■ **PASSAGE PROVIDED**:
== == ==

A soliton additionally keeps its shape asymptotically after collisions.

\paragraph{Instantons}
are anti-self-dual ($F=-{\star F}$) connections on~$\RR^4$ that decay at infinity and extend to~$S^4$.
The bundles are classified by $\pi_3(G)$ so an instanton number $k\in\ZZ$ for simple gauge groups;
for fixed $k\geq 0$ ($k\leq 0$) (anti)instantons minimize the action.
The $k$-instanton moduli space for $G=\Lie{SU}(N)$ is a $4Nk$-dimensional \inspire{128223} hyperK\"ahler manifold,
in bijection with rank~$N$ framed locally free sheaves on~$\CC\PP^2$ \inspire{125044}.

== == ==

■ **ENTRIES SUPPLIED**:
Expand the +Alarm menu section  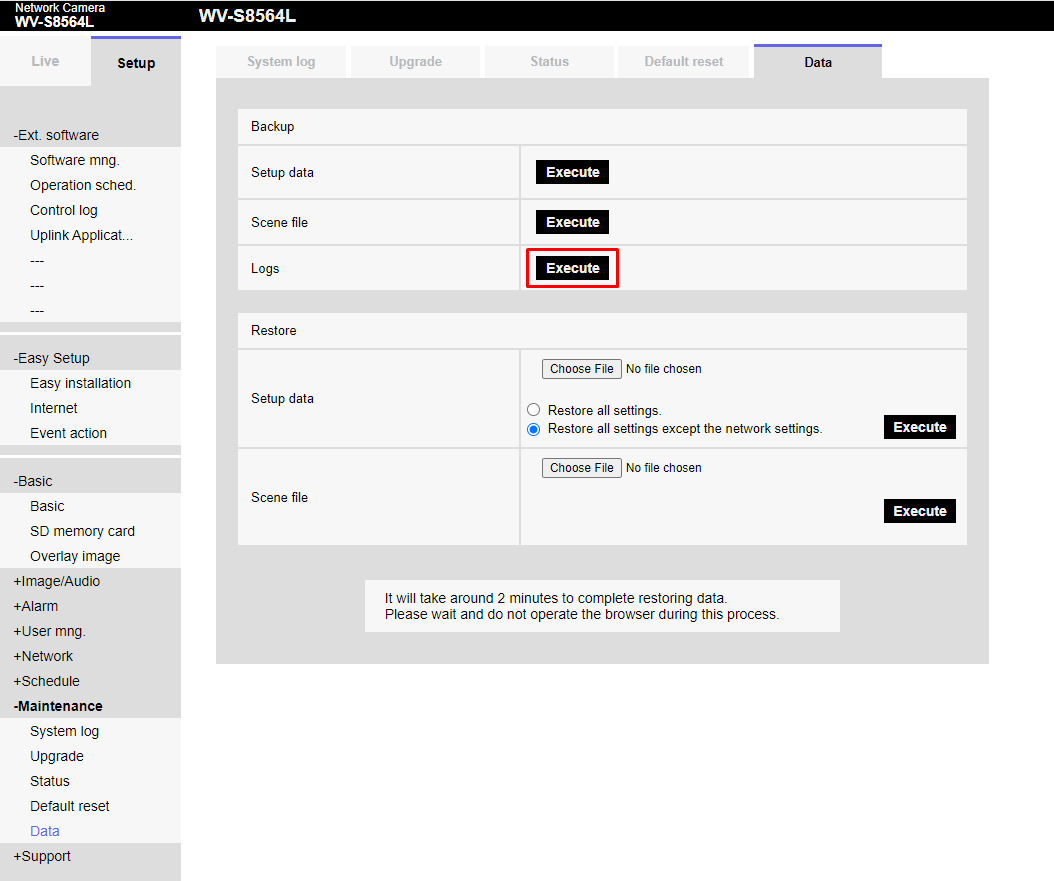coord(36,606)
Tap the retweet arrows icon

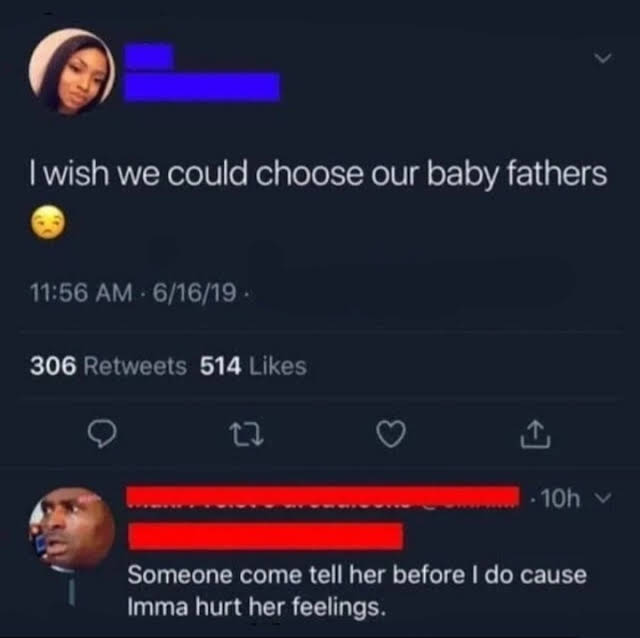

== == ==

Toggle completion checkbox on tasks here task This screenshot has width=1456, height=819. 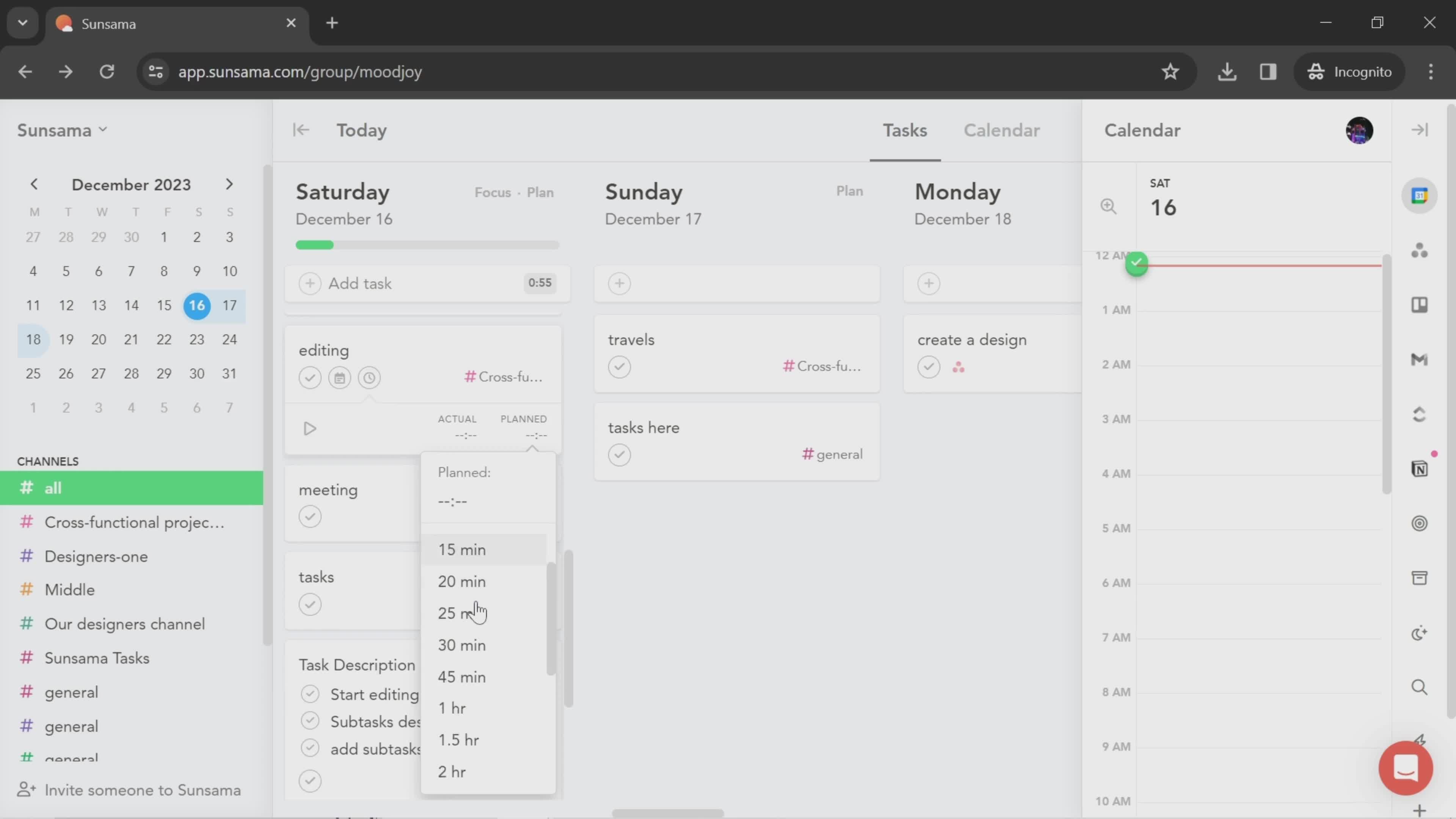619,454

== == ==

■ **GIVEN INSTRUCTION**: From the instanton passage above, write out the text between "The bundles are" and "minimize the action.", inclusive.

■ **EXPECTED OUTPUT**:
The bundles are classified by $\pi_3(G)$ so an instanton number $k\in\ZZ$ for simple gauge groups;
for fixed $k\geq 0$ ($k\leq 0$) (anti)instantons minimize the action.